Grundsätzlich scheinen die Berechtigungen hierarchisch angelegt zu sein d.h. z.B. Zugriff auf OK umfasst auch gesamten Grundbereich. So viel zur Bedeutung von "komplex".

Bekannte Berechtiungsbereiche (nach Datenschleuder 82):

  • Grundbereich: Personen-, Sachfahnung, ED-Behandelte, Haftdaten, PHWs und Personenbeschreibungen, KAN. Da dies der niedrigst priorisierte Bereich ist, haben alle NutzerInnen Zugriff auf diese Daten.

  • Fallbereich: Ex-PIOS-Daten, Fallanwendungen mit Ausnahme OK,
  • Geldwäsche, "Innere Sicherheit". Hier insbesondere Daten
  • "Unbeteiligter" (siehe unten). Partiell sollen diese Daten auch in den Grundbereich diffundieren können (etwa Auskünfte über die Straftaten, die eine Person begangen hat). Zugriff sollen "polizeiliche Ermittler" haben.
  • "Organisierte Kriminalität", "Geldwäsche" und "Innere Sicherheit": Analog Fallbereich, nur eben auf die genannten Felder bezogen.
  • Spukdok: Fallspezifische Daten. Es ist unklar, wie hier Zugriffsrechte geregelt sein sollen.
  • Temporäre Fallanwendungen: Offenbar für Sonderkommissionen und ähnliches gedacht, um diesen weitergehende Rechte auf bestimmte Untermengen der Daten geben zu können.

Daten von Unbeteiligten

Schon Inpol-alt enthielt Daten von Personen, gegen die kein Ermittlungsverfahren lief.

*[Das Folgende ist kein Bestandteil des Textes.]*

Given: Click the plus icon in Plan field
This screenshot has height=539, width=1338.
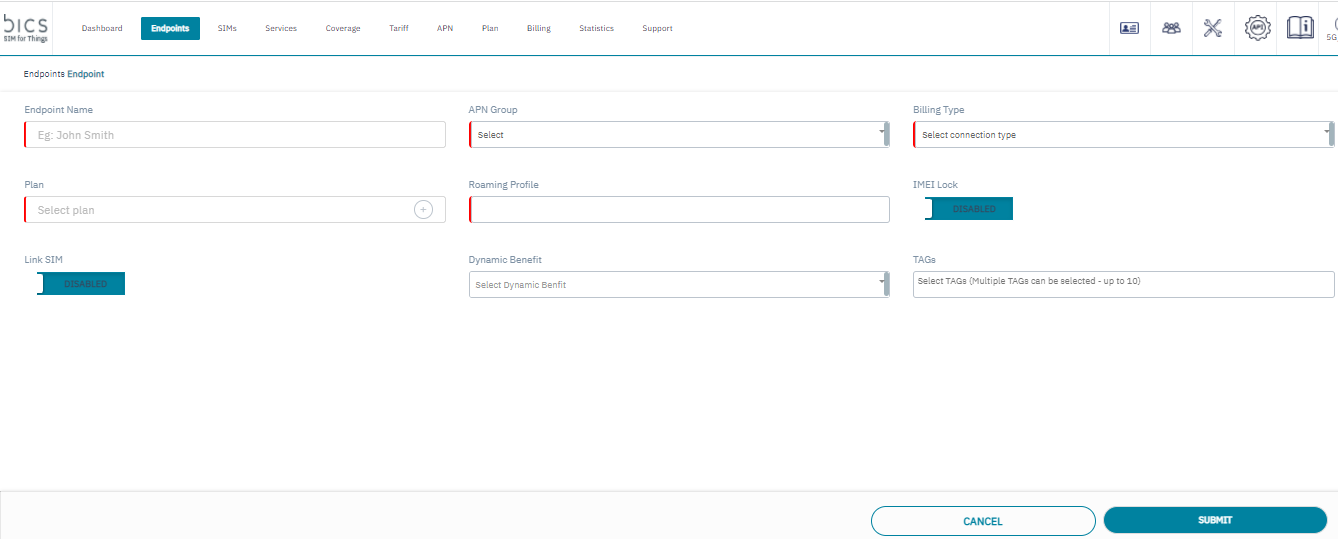Looking at the screenshot, I should pos(423,210).
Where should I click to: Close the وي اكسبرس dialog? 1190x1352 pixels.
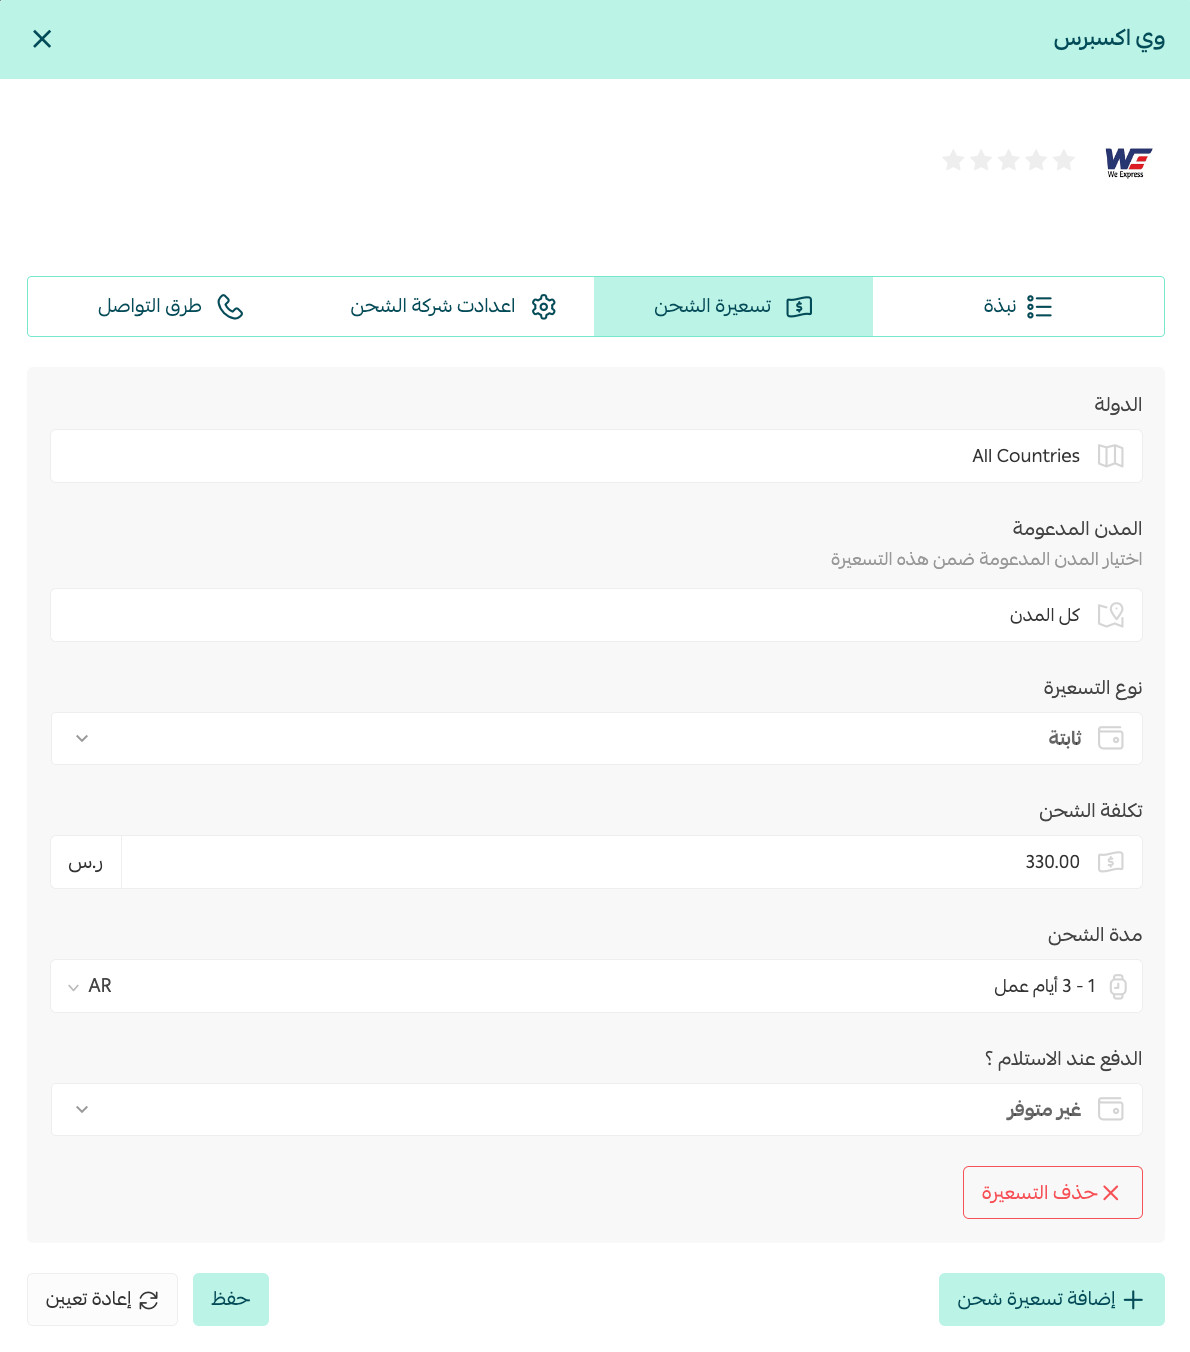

Aus dem [http://www.bfd.bund.de/information/tb9798/kap11/11_09.html 17. Tätigkeitsbericht des BfD]:

"In der Projektgruppe INPOL-neu gab es in Anlehnung an die bisherige INPOL-Praxis Überlegungen, auch personenbezogene Daten von nicht beschuldigten und nicht verdächtigen Personen im Rahmen der INPOL-Neukonzeption zu speichern. Das können Daten von Personen sein, die z. B. im Zusammenhang mit der Beschlagnahme eines Notizbuches gefunden werden, die sich nicht auf die beschuldigte oder verdächtige Person beziehen, jedoch auch prima facie nicht eindeutig als irrelevant bewertet werden können."

[Der BfD sagt im weiteren, er hätte mit dem BKA sehr eng festgelegt, was denn der in Frage kommende Personenkreis sei]

Operativ und Dispositiv

Das ursprüngliche INPOL-neu sollte "operative" (Erkenntnisabfragen und Co) und "dispositive" (Analyse, "Prävention") Elemente integrieren ([http://www.bfd.bund.de/information/tb19/node125.html BFD TB2001/02]). Im Zuge des Projektneustarts wurden die dispositiven Elemente zunächst gestrichen und werden erst nach und nach implementiert.

"Operativ" sind dabei anfragen wie: "Was liegt gegen Herrn X vor?" oder "Kennen wir das Fahrzeug mit der Nummer Y". Anfragen an den dispositiven Teil von INPOL hätten dann sein können: "Welcher Zusammenhang besteht zwischen Herrn X und dem Fahrzeug mit der Nummer Y?" Das ursprüngliche INPOL-Neu enthielt eine recht komplexe [http://en.wikipedia.org/wiki/Ontology_%28computer_science%29 Ontologie], um solche Anfragen bearbeiten zu können. Über den gegenwärtigen Stand der Umsetzung ist nichts bekannt.

Technik

INPOL wird weiterentwickelt, offenbar u.a. um die zwischenzeitlich aufgegebenen dispositiven Elemente nachzurüsten, aber gewiss auch zur weiteren Integration biometrischer Daten. Bekannt ist u.a. der Einsatz der Report und Analysesoftware [http://www.innovations-report.de/profile/cognos/referenz.php COGNOS] ausgestattet.

Läuft auf einem Cluster von HP-UX-Systemen (hat jemand IPs?:-).

Kann offenbar über HTTP und proprietäre Polizeiprotokolle abgefragt werden.

Ausgewählte INPOL-Skandale

[http://www.lda.brandenburg.de/sixcms/detail.php?id=132565&template=themen_e Der LfD Brandenburg bemängelt], dass nach Einrichtungsanordnung von INPOL-neu sämtliche Straftaten aus dem Staatsschutzbereich in INPOL übernommen werden, selbst wenn die Details nicht den INPOL-Kriterien entsprechen.